L’éternité du tourment
Face à cette réalité, certains préfèrent adopter une autre lecture. Ils parlent d’annihilationnisme, l’idée selon laquelle les perdus cesseraient simplement d’exister, comme une flamme que l’on souffle. Une disparition définitive, sans conscience, sans souffrance. Cette idée est rassurante, mais Jésus, dans sa miséricorde, ne nous a pas laissés dans cette illusion.
Il cite Ésaïe 66:24 et parle du feu qui ne s’éteint pas, des vers qui ne meurent pas. Ces images ne décrivent pas une extinction progressive, mais un état qui se prolonge. Le tourment est réel, conscient et continu. Ce n’est pas un châtiment qui aboutit à l’extinction, mais un châtiment qui perdure.
Apocalypse 14:11 est encore plus explicite :
« La fumée de leur tourment monte aux siècles des siècles, et ils n’ont de repos ni jour ni nuit. »
L’expression grecque eis aiōnas aiōnōn « au siècle des siècles » est la formule la plus forte pour exprimer l’éternité.
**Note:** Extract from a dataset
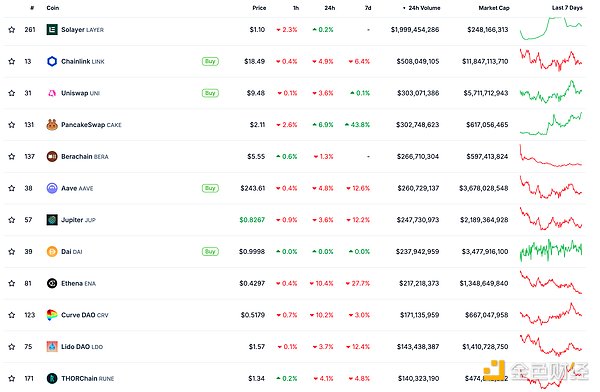Toggle the favorite star for Solayer
This screenshot has width=600, height=392.
[x=12, y=29]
Ainsi, dans Apocalypse 11:15, de fortes voix déclarent : Le royaume du monde est remis à notre Seigneur et à son Christ ; et il régnera aux siècles des siècles. Il n’y a aucun doute sur la durée de ce règne. Il ne peut y avoir de doute sur la durée du tourment.
« Ils n’ont de repos ni jour ni nuit »:cela implique une existence active et consciente. Pas de sommeil. Pas d’échappatoire.
Le parallèle incontournable – Matthieu 25:46
Jésus lui-même établit un parallèle que l’on ne peut contourner :
« Et ceux-ci iront au châtiment éternel, mais les justes à la vie éternelle. »
Si la vie éternelle des rachetés est réellement sans fin, alors le châtiment éternel des perdus l’est aussi. On ne peut accepter l’un tout en redéfinissant l’autre. Daniel 12:2 confirme cette réalité lorsqu’il parle de ceux qui ressusciteront « pour la vie éternelle » et d’autres « pour la honte et la ruine éternelles ».
Une existence consciente dans le tourment
Le récit de Jésus concernant l’homme riche et Lazare illustre encore cette réalité. Après sa mort, l’homme riche « leva les yeux », parla, reconnut Abraham et exprima sa souffrance :
« Je souffre cruellement dans cette flamme. » (Luc 16:23-24)
Il est conscient. Il voit. Il ressent. Il supplie. Rien dans ce récit ne suggère une extinction de l’être, mais plutôt une existence dans le tourment. Ses efforts pour alléger ses tourments en sollicitant d’Abraham un geste de la part de Lazare ont rencontré un refus catégorique. Aucune sortie, aucun soulagement, aucune réconciliation n’est possible.
Par ailleurs, la résurrection implique une existence corporelle qui perdure. Elle est soit vécue dans la communion éternelle avec Dieu, soit dans une séparation éternelle d’avec Lui.
À éviter à tout prix
C’est pourquoi Jésus utilise des paroles si fortes lorsqu’il parle de l’enfer, pour nous avertir des dangers du péché et du caractère irrévocable du jugement. Il affirme qu’il vaudrait mieux perdre un membre que de finir dans la géhenne. Il ne s’agit pas d’un appel à la mutilation littérale, mais d’un langage imagé pour souligner la nécessité de tout faire et tout sacrifier si besoin sur cette terre pour éviter l’enfer.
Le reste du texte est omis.